What I learned from that ballet experience was to start any project, go for any dream, adopt my New Year’s resolutions with all the reasons why it would be possible for me to achieve. And whenever I fell down, to categorically refuse to accept all the “ah, this is impossible” thoughts that would instantly come to mind.

Write down your New Year’s resolution. Write all the reasons why this resolution is possible. Go for at least 10 reasons, 20 is even better. Keep your list handy so you can see it every day. Whenever you don’t succeed in the moment or struggle with your resolution, review your list. Affirm to yourself all your “possibles.”

Get into that “anything is possible” mindset, and go for it. Or as Robert H. Schuller famously said: “What would you do if you knew you could not fail?”

Monday, December 14, 2015

No Surprise: New Yale Study Shows Negative Beliefs Can Increase Chances of Alzheimer’s

 A new Yale School of Public Health study is the first to link negative beliefs to brain changes that can cause Alzheimer’s. The findings are consistent with a multitude of studies that show what we think has a profound physiological impact on our body.

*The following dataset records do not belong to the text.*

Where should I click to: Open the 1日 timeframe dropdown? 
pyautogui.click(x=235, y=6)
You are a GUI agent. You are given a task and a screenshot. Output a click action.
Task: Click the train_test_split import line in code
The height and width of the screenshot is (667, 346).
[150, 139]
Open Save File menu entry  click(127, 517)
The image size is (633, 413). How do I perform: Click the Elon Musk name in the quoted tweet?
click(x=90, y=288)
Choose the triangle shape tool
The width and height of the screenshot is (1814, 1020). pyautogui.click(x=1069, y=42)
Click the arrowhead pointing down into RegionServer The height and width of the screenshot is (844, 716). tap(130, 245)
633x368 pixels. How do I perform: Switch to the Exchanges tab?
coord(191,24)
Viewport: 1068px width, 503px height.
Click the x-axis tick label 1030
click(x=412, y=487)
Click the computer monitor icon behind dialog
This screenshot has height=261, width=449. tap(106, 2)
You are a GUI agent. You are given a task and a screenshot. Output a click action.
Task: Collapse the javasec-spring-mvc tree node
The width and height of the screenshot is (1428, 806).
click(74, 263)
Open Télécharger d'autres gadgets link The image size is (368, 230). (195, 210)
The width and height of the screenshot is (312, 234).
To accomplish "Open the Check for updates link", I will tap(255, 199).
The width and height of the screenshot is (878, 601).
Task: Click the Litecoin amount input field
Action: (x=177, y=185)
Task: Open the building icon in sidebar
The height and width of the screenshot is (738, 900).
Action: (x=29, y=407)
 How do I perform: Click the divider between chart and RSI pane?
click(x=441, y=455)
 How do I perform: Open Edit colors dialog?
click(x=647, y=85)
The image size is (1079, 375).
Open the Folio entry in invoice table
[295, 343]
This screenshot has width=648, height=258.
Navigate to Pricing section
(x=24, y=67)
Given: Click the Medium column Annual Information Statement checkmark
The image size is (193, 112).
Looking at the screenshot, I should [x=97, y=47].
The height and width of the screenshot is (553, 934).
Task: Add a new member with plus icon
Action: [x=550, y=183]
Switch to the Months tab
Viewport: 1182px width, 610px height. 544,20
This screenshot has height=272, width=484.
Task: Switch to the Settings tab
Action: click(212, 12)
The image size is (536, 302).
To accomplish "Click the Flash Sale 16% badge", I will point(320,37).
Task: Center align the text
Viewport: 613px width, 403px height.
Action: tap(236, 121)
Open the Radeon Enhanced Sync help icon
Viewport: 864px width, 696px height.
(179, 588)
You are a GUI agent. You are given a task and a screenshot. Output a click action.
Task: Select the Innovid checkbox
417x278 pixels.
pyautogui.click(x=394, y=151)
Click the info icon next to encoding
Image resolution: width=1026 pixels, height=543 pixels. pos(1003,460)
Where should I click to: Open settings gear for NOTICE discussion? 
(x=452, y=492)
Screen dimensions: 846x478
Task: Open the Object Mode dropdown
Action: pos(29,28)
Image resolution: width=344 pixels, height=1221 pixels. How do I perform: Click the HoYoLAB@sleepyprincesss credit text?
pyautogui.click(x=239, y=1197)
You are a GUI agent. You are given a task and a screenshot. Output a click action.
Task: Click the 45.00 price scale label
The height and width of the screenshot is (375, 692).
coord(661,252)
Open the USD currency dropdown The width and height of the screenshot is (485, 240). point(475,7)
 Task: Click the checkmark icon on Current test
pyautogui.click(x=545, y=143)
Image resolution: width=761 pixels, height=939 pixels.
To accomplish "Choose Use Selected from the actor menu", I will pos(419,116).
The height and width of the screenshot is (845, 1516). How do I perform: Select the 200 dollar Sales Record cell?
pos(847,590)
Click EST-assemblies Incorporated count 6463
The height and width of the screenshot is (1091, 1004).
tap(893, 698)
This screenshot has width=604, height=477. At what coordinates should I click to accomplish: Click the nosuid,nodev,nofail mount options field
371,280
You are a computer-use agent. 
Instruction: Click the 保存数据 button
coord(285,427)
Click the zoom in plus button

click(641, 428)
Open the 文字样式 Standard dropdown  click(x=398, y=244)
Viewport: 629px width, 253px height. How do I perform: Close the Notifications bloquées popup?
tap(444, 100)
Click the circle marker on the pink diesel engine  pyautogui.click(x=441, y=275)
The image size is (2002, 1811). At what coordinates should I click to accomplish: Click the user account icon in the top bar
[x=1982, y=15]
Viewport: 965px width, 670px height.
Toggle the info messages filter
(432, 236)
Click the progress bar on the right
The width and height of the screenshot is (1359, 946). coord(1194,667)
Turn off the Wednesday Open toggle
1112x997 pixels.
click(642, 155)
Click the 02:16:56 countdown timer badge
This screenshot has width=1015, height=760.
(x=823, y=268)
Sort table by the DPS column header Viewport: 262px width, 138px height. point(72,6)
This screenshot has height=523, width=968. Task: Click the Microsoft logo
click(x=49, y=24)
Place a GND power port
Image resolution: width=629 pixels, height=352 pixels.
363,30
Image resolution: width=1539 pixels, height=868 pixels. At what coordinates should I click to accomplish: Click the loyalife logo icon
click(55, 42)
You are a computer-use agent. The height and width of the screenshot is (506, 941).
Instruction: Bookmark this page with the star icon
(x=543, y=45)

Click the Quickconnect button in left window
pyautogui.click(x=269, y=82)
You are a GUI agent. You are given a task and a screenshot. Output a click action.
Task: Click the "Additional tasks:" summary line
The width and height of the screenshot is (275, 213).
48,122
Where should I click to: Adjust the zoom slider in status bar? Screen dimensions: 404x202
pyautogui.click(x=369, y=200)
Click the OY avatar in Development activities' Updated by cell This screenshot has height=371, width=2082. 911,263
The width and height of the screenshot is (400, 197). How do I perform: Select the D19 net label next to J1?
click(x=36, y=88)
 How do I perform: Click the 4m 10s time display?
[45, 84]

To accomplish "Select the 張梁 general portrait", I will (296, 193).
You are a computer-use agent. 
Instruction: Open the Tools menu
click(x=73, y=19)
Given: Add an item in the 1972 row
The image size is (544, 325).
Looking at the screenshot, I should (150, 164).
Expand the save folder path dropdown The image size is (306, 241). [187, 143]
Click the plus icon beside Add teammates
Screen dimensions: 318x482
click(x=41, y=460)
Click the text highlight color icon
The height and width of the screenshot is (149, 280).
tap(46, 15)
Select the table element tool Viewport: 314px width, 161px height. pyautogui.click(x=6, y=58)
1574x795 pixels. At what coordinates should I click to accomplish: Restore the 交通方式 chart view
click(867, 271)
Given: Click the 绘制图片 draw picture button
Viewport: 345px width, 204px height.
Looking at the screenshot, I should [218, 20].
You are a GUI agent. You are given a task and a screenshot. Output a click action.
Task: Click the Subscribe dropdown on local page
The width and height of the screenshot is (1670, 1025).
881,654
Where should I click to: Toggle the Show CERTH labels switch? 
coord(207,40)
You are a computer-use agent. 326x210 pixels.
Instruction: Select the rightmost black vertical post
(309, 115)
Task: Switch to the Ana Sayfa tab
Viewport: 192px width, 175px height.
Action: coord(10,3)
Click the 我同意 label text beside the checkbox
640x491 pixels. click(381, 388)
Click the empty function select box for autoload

Not only are positive beliefs now shown to protect against Alzheimer’s, but an appreciative, grateful, happy and optimistic outlook can result in better cardiovascular health and lower blood pressure which can lead to longer life.

The Yale study authors used MRIs to examine healthy, dementia-free subjects from the Baltimore Longitudinal Study of Aging, the nation’s longest-running scientific study of human aging. Researchers found that participants with more negative beliefs about aging showed a greater decline in the volume of the hippocampus, a part of the brain crucial to memory, than those who had beliefs that are more positive. Less hippocampus volume is a sign of Alzheimer’s disease.

Your thoughts and emotions are in fact cellular signals that are involved in the process of translating information into physical reality.  It turns out that what we think and feel have far greater impact on our physical well-being, and to happy, healthy longevity than we may realize.

The study was led by Becca Levy, associate professor of public health and of psychology. “We believe it is the stress generated by the negative beliefs about aging that individuals sometimes internalize from society that can result in pathological brain changes,” says Levy. “Although the findings are concerning, it is encouraging to realize that these negative beliefs about aging can be mitigated and positive beliefs about aging can be reinforced, so that the adverse impact is not inevitable.” The findings were published online Dec. 7 in the journal Psychology and Aging.